╔══
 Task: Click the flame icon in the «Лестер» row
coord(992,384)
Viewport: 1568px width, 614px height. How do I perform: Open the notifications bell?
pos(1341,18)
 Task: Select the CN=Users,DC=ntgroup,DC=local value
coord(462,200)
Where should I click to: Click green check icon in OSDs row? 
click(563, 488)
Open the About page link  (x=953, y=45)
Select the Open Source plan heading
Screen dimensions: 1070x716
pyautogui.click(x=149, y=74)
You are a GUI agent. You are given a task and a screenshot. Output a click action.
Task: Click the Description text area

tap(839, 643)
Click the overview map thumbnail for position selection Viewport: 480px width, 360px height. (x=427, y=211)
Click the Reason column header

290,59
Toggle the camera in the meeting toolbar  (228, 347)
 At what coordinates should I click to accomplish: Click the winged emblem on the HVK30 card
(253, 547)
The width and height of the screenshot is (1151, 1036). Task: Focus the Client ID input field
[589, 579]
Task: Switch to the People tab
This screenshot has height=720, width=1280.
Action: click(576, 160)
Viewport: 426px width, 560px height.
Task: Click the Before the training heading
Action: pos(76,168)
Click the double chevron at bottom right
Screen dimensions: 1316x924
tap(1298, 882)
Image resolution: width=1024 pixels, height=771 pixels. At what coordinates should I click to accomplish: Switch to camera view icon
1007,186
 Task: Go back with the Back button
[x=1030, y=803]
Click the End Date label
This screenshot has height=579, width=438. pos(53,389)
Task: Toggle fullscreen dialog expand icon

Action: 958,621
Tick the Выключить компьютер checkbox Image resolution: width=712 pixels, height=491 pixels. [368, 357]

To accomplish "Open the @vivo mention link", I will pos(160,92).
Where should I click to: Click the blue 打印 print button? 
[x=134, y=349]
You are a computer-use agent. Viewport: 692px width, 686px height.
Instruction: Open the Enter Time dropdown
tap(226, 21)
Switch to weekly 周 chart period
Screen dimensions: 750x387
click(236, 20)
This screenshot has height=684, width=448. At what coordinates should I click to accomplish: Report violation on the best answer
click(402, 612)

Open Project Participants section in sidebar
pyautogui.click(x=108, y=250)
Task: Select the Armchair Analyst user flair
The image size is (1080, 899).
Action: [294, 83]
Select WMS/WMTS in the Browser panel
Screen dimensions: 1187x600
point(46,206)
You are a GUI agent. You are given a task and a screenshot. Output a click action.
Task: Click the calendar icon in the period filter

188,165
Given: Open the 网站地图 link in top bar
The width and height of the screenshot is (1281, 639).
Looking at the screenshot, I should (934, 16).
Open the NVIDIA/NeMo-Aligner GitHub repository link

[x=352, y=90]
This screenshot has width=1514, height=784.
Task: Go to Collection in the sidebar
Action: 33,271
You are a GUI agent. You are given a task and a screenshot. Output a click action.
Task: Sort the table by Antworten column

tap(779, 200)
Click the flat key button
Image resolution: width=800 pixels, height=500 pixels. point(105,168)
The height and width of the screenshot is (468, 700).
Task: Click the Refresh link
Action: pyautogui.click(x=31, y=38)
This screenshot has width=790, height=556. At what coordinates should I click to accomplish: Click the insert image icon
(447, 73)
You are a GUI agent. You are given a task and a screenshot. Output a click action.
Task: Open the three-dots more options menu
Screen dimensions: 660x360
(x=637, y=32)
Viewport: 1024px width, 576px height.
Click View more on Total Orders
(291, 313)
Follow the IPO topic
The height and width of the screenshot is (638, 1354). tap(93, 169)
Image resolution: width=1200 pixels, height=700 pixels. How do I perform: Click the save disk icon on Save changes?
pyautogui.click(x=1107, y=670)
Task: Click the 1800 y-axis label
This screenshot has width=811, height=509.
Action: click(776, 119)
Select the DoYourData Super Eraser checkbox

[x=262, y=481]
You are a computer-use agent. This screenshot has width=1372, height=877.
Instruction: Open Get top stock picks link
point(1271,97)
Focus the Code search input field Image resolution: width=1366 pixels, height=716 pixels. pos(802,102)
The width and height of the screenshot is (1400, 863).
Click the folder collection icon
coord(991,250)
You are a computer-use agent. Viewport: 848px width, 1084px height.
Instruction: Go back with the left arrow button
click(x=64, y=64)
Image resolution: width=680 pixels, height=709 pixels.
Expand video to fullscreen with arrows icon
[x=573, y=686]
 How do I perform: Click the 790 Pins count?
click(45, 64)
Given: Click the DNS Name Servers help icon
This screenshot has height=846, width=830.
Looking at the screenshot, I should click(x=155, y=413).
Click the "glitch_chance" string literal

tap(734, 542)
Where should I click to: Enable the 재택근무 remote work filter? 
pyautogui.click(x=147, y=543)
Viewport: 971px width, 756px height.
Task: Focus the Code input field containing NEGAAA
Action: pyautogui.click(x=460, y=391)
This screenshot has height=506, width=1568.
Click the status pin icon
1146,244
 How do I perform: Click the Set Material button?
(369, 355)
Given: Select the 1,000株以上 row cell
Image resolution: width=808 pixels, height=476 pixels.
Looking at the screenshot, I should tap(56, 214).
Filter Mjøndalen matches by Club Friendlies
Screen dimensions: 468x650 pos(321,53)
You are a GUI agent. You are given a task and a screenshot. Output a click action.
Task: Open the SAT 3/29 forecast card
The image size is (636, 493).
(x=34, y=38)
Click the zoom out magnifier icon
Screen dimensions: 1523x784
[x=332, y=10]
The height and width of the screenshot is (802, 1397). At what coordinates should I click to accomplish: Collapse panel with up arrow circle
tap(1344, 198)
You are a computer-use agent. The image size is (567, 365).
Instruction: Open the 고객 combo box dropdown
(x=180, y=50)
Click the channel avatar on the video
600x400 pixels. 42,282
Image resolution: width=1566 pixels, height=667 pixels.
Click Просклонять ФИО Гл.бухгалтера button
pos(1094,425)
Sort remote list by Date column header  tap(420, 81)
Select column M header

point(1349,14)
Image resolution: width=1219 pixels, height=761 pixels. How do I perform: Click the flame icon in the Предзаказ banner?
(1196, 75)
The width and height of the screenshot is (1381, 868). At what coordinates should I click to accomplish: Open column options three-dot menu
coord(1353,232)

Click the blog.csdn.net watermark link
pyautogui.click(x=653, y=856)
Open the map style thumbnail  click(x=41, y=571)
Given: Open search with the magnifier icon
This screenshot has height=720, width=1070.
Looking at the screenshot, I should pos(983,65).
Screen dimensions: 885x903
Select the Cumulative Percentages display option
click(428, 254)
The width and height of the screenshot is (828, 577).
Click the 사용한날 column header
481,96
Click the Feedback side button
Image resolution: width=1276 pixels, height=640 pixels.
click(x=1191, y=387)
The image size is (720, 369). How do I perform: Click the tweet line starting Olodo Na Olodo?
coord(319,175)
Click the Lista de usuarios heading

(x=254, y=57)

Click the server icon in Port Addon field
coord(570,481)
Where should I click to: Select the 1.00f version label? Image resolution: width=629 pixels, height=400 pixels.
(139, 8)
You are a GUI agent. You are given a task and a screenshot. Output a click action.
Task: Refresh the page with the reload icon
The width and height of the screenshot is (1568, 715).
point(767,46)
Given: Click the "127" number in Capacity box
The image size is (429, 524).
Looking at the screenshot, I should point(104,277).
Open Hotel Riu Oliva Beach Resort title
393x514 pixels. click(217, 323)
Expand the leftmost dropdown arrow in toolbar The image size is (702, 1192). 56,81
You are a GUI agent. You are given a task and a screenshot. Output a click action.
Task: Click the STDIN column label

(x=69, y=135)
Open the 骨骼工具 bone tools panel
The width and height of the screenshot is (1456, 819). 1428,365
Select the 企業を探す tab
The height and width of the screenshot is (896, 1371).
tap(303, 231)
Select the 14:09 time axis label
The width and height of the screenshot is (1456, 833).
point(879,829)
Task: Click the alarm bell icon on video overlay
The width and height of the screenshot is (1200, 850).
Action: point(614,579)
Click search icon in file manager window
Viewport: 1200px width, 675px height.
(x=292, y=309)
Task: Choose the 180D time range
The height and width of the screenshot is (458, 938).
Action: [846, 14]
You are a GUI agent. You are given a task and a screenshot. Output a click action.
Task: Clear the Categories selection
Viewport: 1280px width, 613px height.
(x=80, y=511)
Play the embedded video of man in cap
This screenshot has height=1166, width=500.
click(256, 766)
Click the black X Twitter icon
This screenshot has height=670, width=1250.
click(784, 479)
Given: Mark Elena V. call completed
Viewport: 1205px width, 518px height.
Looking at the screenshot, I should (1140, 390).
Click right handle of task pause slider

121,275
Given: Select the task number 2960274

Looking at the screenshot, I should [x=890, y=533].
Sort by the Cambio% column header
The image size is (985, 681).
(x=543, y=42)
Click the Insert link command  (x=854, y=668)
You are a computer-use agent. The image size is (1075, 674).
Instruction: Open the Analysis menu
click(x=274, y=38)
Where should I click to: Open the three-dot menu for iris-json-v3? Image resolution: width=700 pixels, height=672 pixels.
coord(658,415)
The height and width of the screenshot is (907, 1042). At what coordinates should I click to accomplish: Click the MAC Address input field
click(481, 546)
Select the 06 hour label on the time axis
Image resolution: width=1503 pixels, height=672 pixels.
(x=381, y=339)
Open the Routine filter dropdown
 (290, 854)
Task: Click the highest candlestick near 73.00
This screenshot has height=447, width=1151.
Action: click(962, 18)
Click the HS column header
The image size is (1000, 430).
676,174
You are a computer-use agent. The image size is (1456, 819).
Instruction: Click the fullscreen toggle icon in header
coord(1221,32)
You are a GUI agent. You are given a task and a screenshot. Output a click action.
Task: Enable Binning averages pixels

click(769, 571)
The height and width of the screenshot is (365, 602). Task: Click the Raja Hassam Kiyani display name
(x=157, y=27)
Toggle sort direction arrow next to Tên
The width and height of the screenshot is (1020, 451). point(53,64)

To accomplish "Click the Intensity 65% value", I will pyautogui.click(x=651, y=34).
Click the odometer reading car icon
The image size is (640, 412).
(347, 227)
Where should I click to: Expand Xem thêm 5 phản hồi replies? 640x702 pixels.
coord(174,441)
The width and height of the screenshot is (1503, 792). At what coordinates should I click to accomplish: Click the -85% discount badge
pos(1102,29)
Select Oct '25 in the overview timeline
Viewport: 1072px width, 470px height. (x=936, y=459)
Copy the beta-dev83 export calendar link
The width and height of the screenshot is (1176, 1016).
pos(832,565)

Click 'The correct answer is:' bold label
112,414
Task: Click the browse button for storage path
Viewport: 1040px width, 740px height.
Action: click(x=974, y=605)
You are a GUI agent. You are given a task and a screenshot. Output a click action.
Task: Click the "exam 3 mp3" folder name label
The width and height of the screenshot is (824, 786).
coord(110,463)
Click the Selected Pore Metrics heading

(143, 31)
╚══
## [What the exercise asks]
Where a line of the data holds "toolbar", show that line.

## [Task response]
Toggle the camera in the meeting toolbar  (228, 347)
Expand the leftmost dropdown arrow in toolbar The image size is (702, 1192). 56,81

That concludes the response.